* [Aufgaben]:
[a] Wie lange dauerte laut dem Lesetext ein Gespräch mit den Zeitzeugen ungefähr?
[b] Gib die Stelle aus dem Lesetext wörtlich wieder, beginnend bei „Im Anhang der“ und endend bei „die Stadt Leer.“.

* [Lesetext]:
:::::

Die Anordnung der Dokumente ist thematisch geordnet und abschnittweise
chronologisch aufgebaut. Die Dokumente werden jeweils mit ihren Fundstellen wiedergegeben. Handelt es sich um bisher noch nicht im Stadtarchiv verzeichnete Aktenstücke, so wurde zur Kennzeichnung die alte
Aktennummer verwendet. Bei der Auswahl der Dokumente mußte teilweise eine Auswahl getroffen werden, teilweise sind alle zu einem Thema aufgefundenen Dokumente wiedergegeben. Menna Hensmann hat sich dabei
bemüht, auf die aussagekräftigsten Unterlagen zurückzugreifen. Lücken wurden auch als solche gekennzeichnet und sollen dem Leser und Interessierten Anlass geben zu weiteren Nachforschungen im Stadtarchiv
Leer.
Bei den Interviews wurden die Gespräche komplett übernommen. Die Zeitzeugen waren durchweg sehr offen und entgegenkommend. Ein Gespräch dauerte ungefähr drei bis vier Stunden und fand auf ein bis
zwei Zusammentreffen statt. Die Übertragung erfolgte als genaues Wortprotokoll. Viele Gespräche wurden auch auf Plattdeutsch geführt. Für die Bearbeitung eines Interviews einschließlich nachfolgender treffen
zur Abstimmung des Textes waren etwa zwei Wochen notwendig.
Im Anhang der Dokumentation gibt es eine Auflistung der Schulen und Lehrer, soweit deren Namen über das Stadtarchiv in Erfahrung zu bringen
waren. Lücken sind durch fehlende Unterlagen begründet.
Den Abschluss bildet ein Namensverzeichnis, Auf einen Sach- und Ortsindex wurde verzichtet.
Bezüge zu den kleinen Nachbarorten der Stadt Leer und
dem Landkreis ergeben sich zwar an einigen Punkten (Liste der Fremdarbeiter und der jüdischen Bevölkerung, Liste der beschlagnahmten jüdischen Güter, Zeitzeugeninterviews), im wesentlichen konzentriert sich
die Arbeit aber auf die Stadt Leer.

:::::

* [Bereitgestellte Daten]:
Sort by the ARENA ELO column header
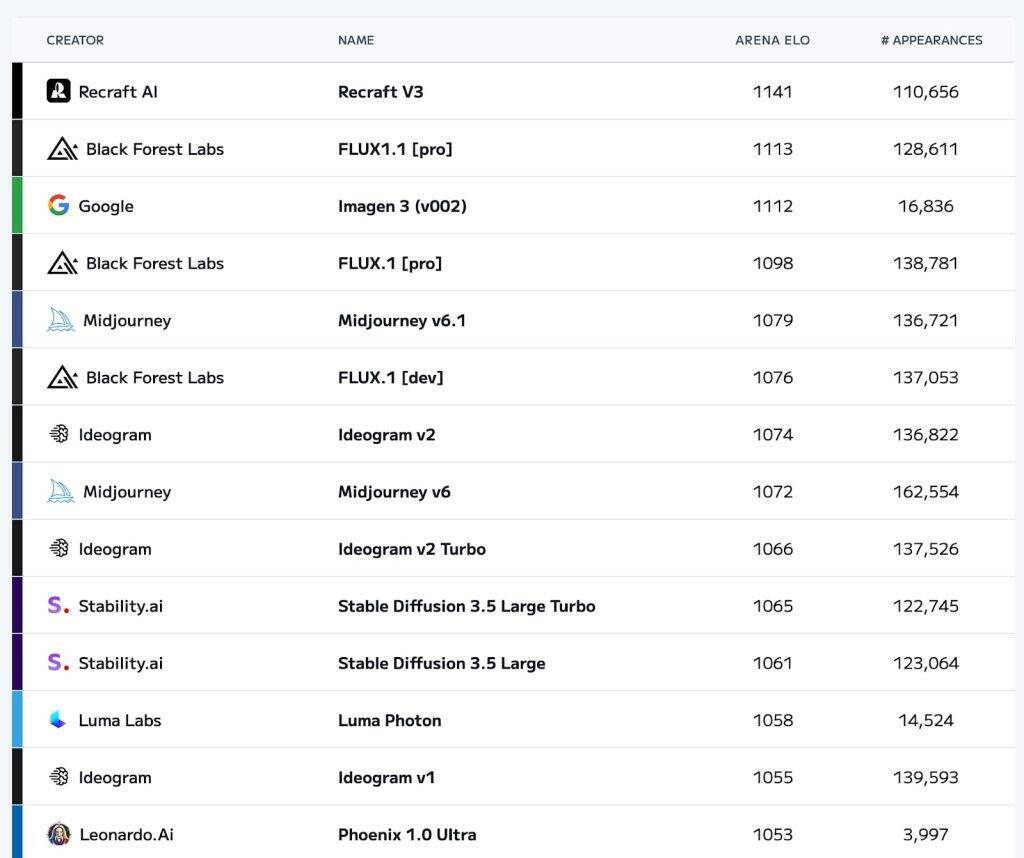 point(772,40)
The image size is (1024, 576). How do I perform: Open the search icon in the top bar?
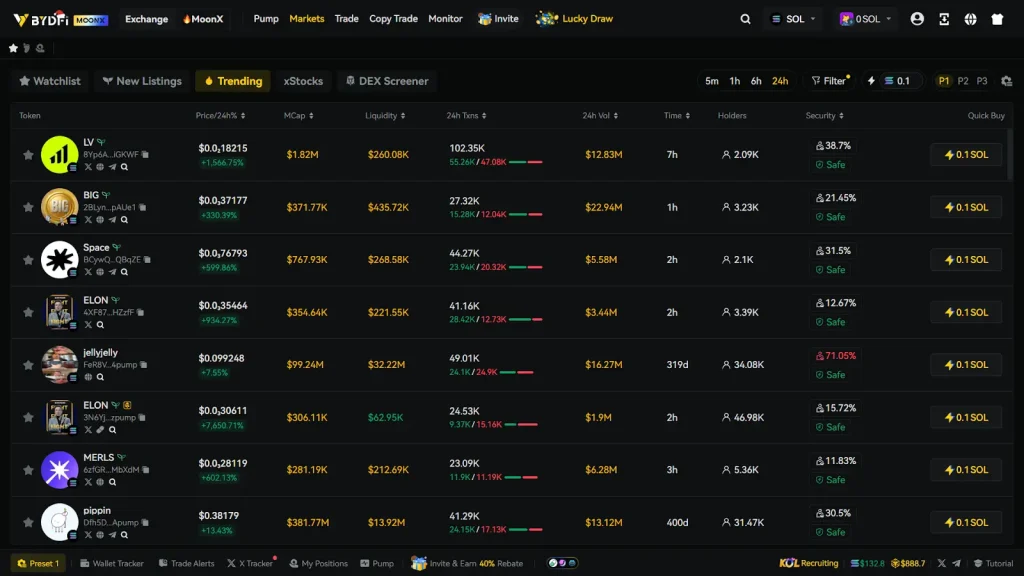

:::::

* [Antworten]:
[a] Ungefähr drei bis vier Stunden.

[b]
Im Anhang der Dokumentation gibt es eine Auflistung der Schulen und Lehrer, soweit deren Namen über das Stadtarchiv in Erfahrung zu bringen
waren. Lücken sind durch fehlende Unterlagen begründet.
Den Abschluss bildet ein Namensverzeichnis, Auf einen Sach- und Ortsindex wurde verzichtet.
Bezüge zu den kleinen Nachbarorten der Stadt Leer und
dem Landkreis ergeben sich zwar an einigen Punkten (Liste der Fremdarbeiter und der jüdischen Bevölkerung, Liste der beschlagnahmten jüdischen Güter, Zeitzeugeninterviews), im wesentlichen konzentriert sich
die Arbeit aber auf die Stadt Leer.